The Tween Bedroom Challenge

By Sharon Naylor

January 18, 2012 5 min read

When your child says she doesn't want a "kiddie room" anymore, it might tug on your heartstrings to realize that your baby is growing up. But it can also kick-start a rewarding new project that you can share with your preteen son or daughter. At this milestone age, kids are discovering their personalities and want their personal spaces to reflect that. Your tween wants -- and should have -- a great amount of creative choice in room styling.

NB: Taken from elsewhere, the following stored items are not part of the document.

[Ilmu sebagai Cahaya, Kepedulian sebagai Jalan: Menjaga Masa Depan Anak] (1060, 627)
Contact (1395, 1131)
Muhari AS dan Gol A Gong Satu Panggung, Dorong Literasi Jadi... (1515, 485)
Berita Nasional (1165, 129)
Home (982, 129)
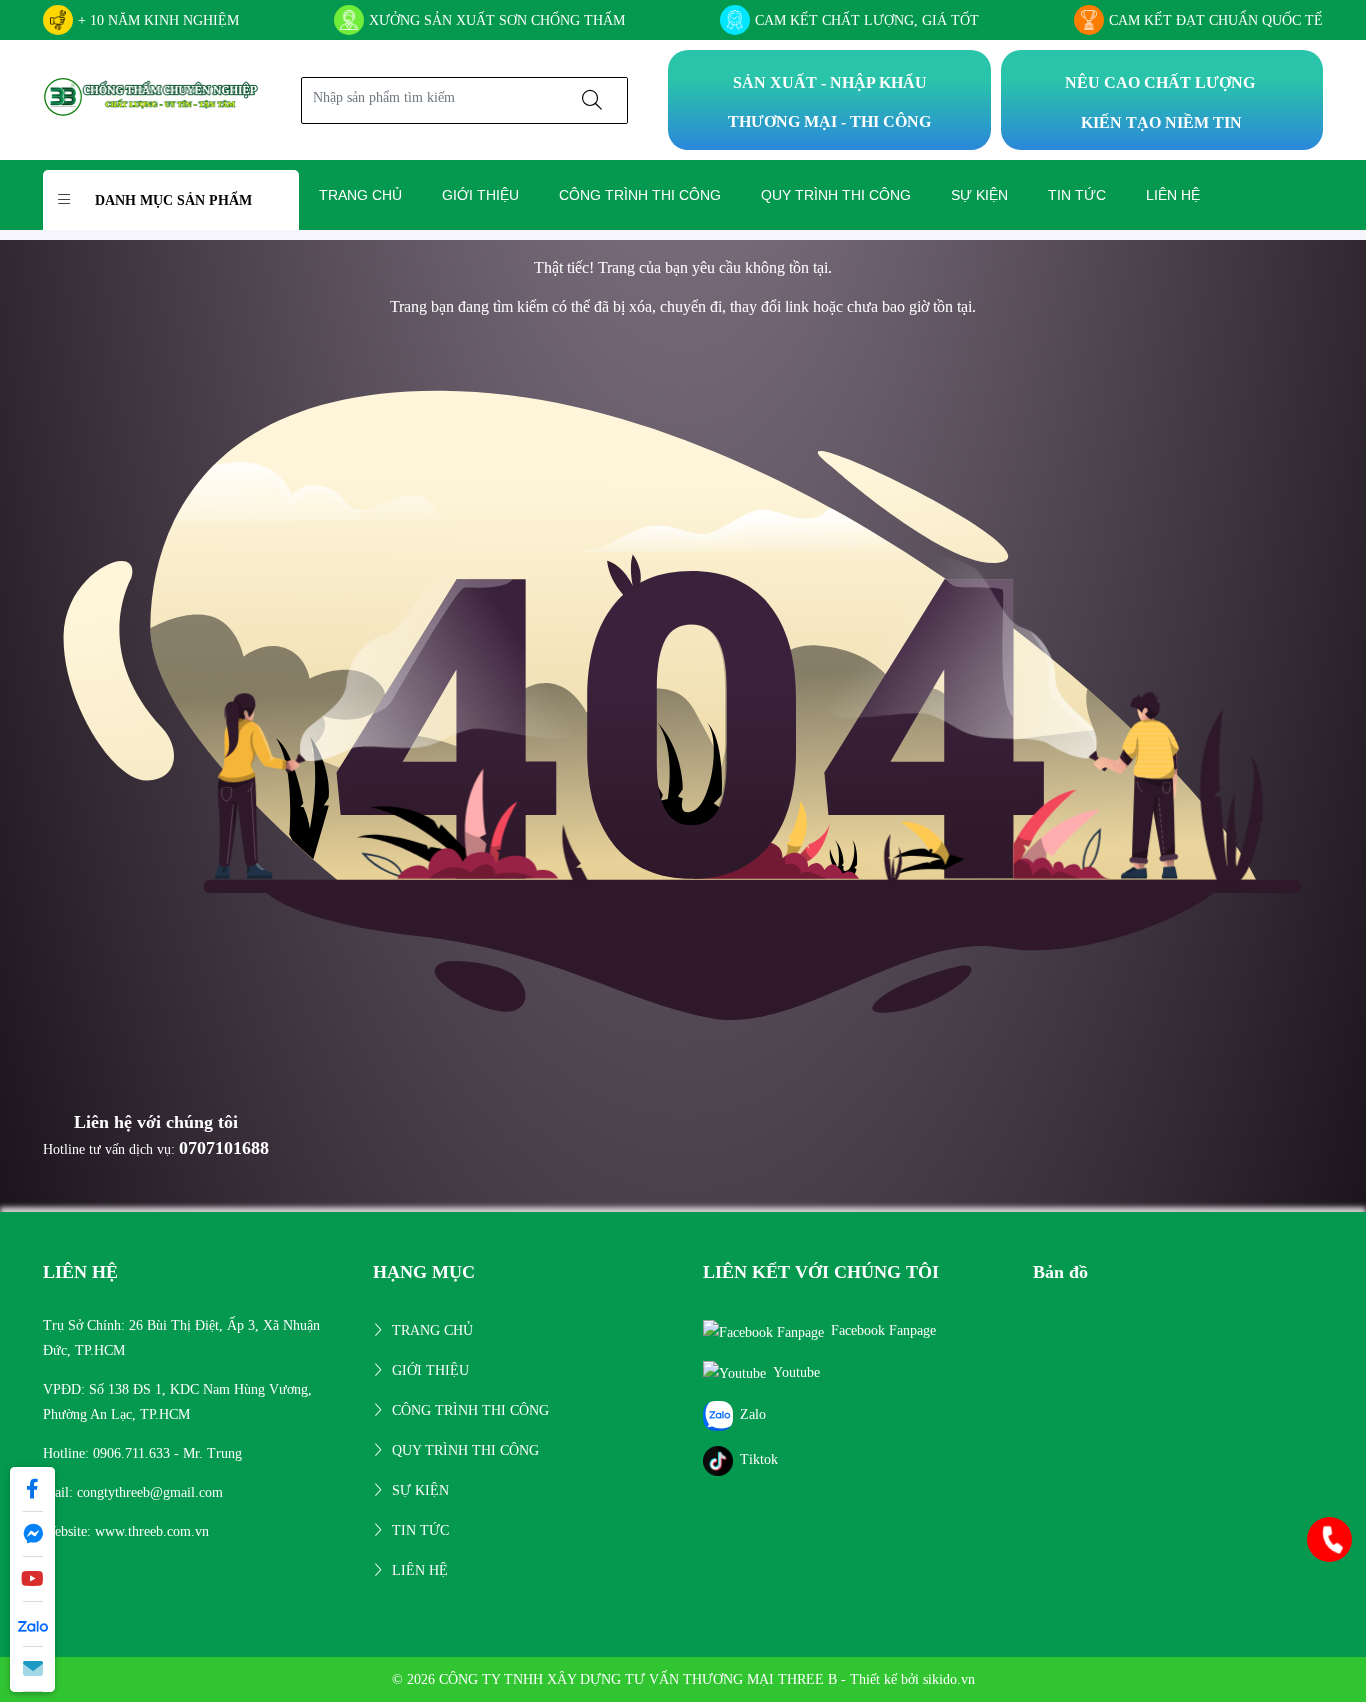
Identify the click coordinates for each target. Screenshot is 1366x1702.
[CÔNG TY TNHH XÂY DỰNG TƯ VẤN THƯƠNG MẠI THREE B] (152, 98)
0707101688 (224, 1148)
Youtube (796, 1372)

Of course, as the parent, you'll determine the budget for this decor redo, so take the opportunity to make the creative process an important financial lesson for your child. Together, search for budget-friendly finds, coupons and sales, and establish a smart method, such as your tween performing extra chores for greater allowance with which to buy some indulgences. It's also wise to set firm ground rules at this point, such as no television in the bedroom.

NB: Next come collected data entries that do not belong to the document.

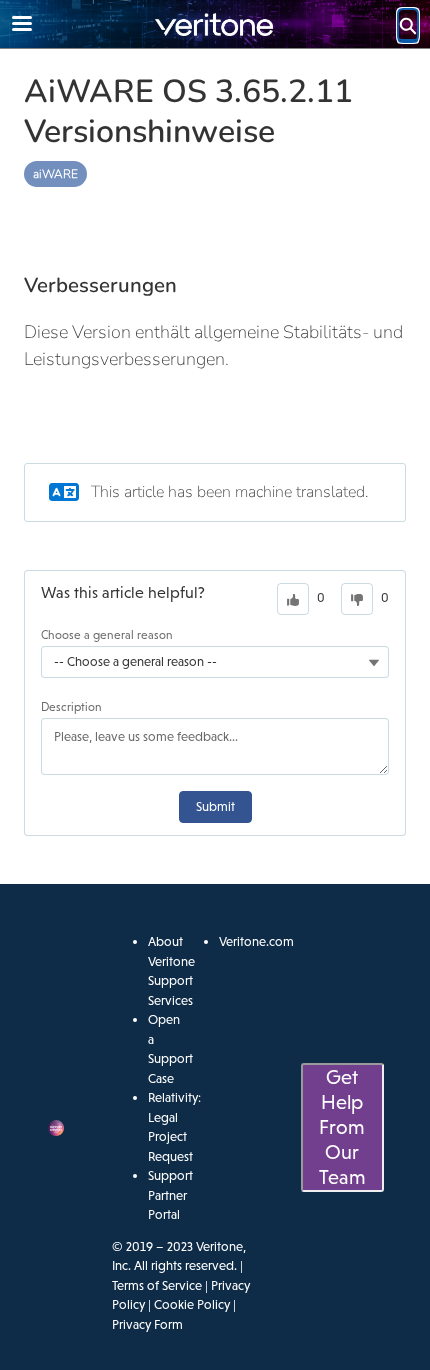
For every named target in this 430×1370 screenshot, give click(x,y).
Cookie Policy (192, 1304)
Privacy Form (147, 1324)
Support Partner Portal (170, 1195)
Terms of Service (157, 1285)
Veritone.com (256, 941)
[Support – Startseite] (215, 24)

With your rules set and your child excited to work with you in redesigning his or her bedroom, here are some smart tips for the room makeover project ahead of you.

--Don't expect a theme. Tweens are far more into colors.

"Painting is one of the quickest ways to freshen up a room," say Scott Sicari and Jordin Ruderman, hosts of "Trading Spaces: Boys vs. Girls." "Try two or three different colors on walls," says the duo -- one blue wall, one purple wall and one blue-and-purple striped wall, for instance.

Together, visit to upload a photo of the room, which is then used to try out different paint colors on walls, ceilings and trim. The interactive site provides color names and numbers, as well as a calculator the tween can use to figure the amount of paint needed.

--Assess the tween's bed and dressers. Obviously, a race car bed will need to be upgraded to a twin- or full-size bed, which is often a pricy purchase. A tween girl may want a canopy bed. Ask your friends and relatives if they're planning to upgrade their teens' bedrooms and if you might purchase their furniture from them. A new-to-you bedroom set can still thrill the tween, especially if he or she idolizes an older cousin who owned it first. You also might re-finish or paint bedroom furniture to give it new life. Visit for video lessons on refinishing wood furniture.

--Clear everything out of the room, taking every book and toy off the shelves, and have your tween sort belongings into plastic bins marked "keep," "donate" or "sort later." Artwork and other items you wish to keep could go into your own plastic bin for keepsakes.

--Professionally clean or steam-clean carpets to give them a like-new appearance.

--Experiment with moving furniture around, perhaps placing the bed against a different wall or moving the computer desk to a different corner. Even if furniture is not new, simple repositioning may create a new style for the room.

--Tweens love to pick out new bedding and pillow covers, so use coupons and store discounts to purchase fresh, new linens. Reversible comforters give your tween the opportunity to flip the look of the room on a whim.

--Give windows a makeover. Sicari and Ruderman say, "With a few yards of fabric, you can create a new window treatment by draping fabric around the window frame."

--Give lights a makeover. New lamps might be in your budget, or you can simply replace lampshades with a funky, colorful new choice.

--Choose artwork. Tweens love to display photos of themselves with their friends, so an oversized corkboard with colorful pushpins can suit their wall personalization wishes for under $15. Inexpensive poster frames are available for less than $10 in craft stores -- perfect for hanging posters of favorite celebrities or sports heroes.

--Create an organizing system. Closets and bookshelves can hold plastic or canvas bins in which your tween could store essentials, and desktops can get new organizing trays and penholders.

--Add extra details. Vinyl-cling decorations affix easily to walls and can be removed without damage to paint. Your tween can also choose new metal hardware, such as light-switch plates and dresser-drawer pulls, both very inexpensive at Target, Home Depot and Lowe's.

--Add a social space. Sicari and Ruderman say, "Game areas where the tween spends time with friends can also be injected with personal style."